Source records:
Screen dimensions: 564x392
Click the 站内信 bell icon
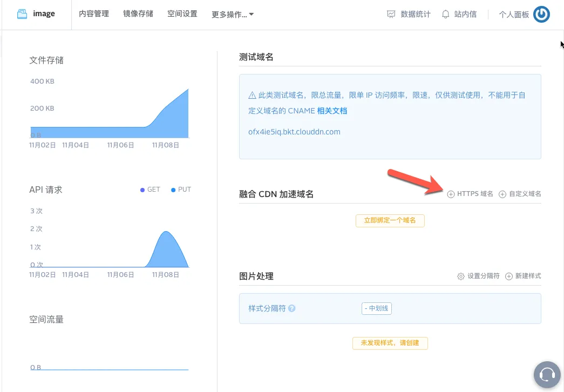(x=445, y=15)

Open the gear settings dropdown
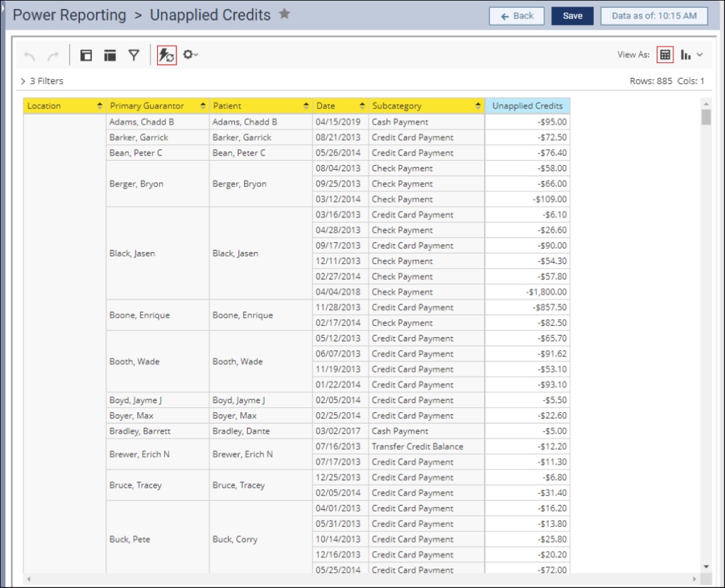(190, 55)
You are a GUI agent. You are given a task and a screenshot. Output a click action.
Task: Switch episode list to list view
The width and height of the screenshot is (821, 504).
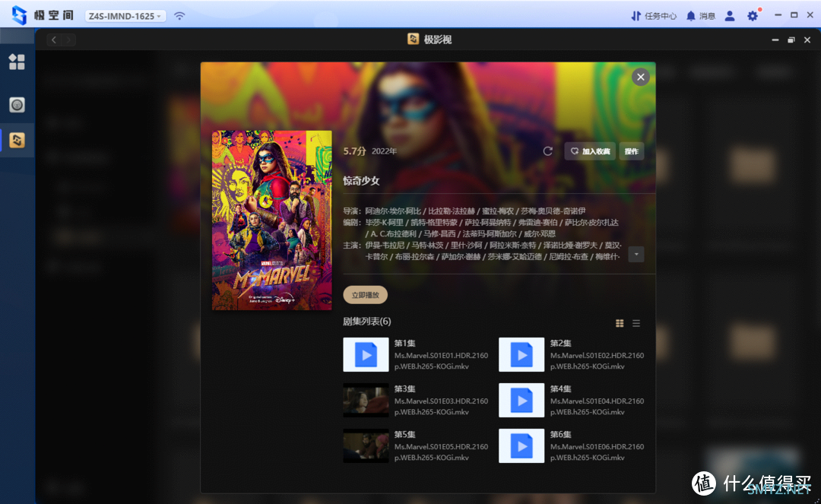[x=636, y=323]
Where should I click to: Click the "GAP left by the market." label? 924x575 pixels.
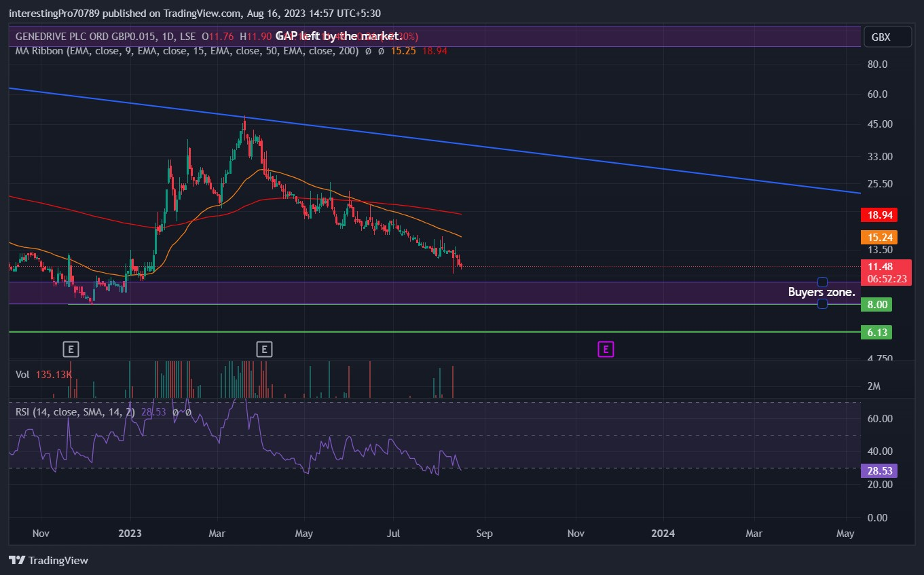coord(339,36)
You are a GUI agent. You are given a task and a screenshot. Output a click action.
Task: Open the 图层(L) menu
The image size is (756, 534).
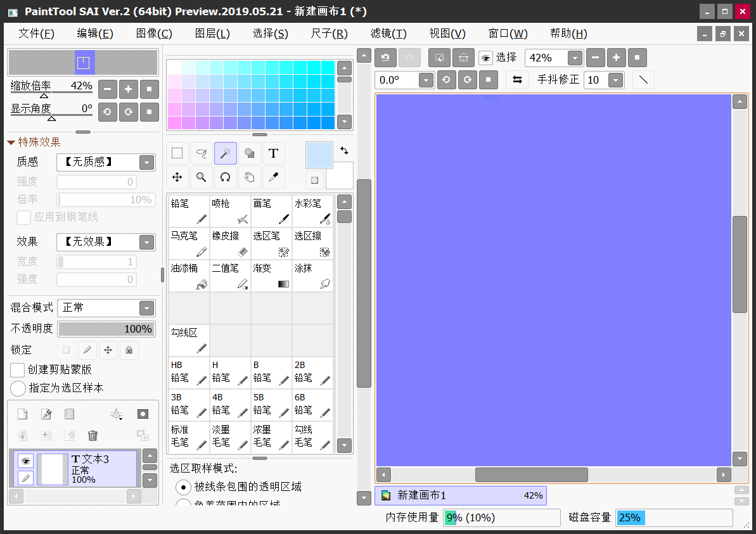click(x=212, y=34)
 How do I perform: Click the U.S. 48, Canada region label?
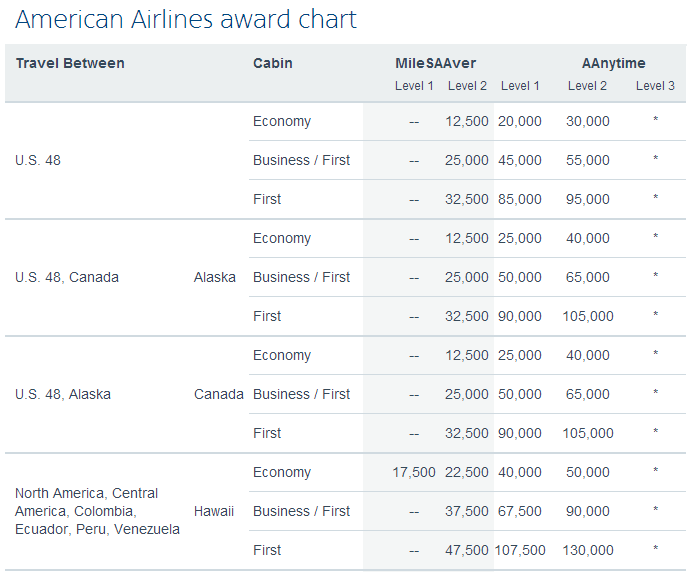click(x=67, y=277)
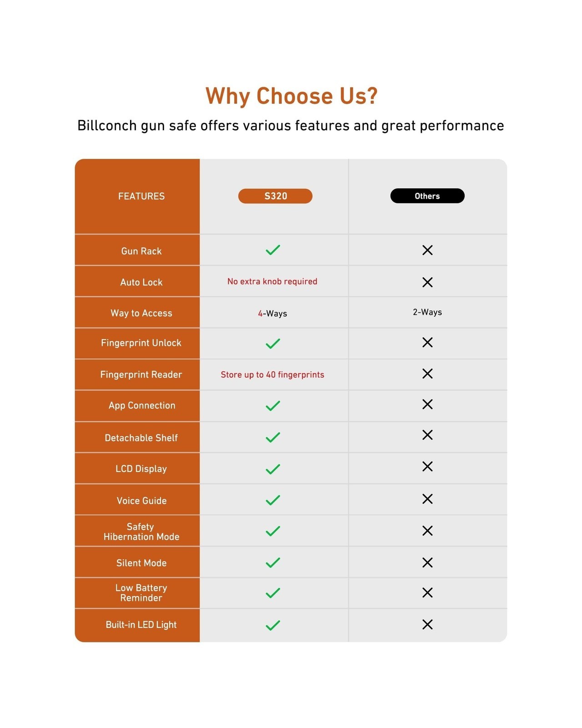582x728 pixels.
Task: Click the 'Why Choose Us?' heading
Action: 291,96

Exercise: Print, exactly and without pictures, the lines from the one holding "Where should I" through the last line of the entries above, both included.

Answer to this problem:
Where should I click to: Click the "GAP left by the market." label? 924x575 pixels.
coord(339,36)
You are a GUI agent. You are given a task and a screenshot. Output a click action.
Task: Open the 图层(L) menu
The image size is (756, 534).
click(x=212, y=34)
 How do I perform: Click the U.S. 48, Canada region label?
click(x=67, y=277)
582x728 pixels.
Task: Click the 'Why Choose Us?' heading
Action: 291,96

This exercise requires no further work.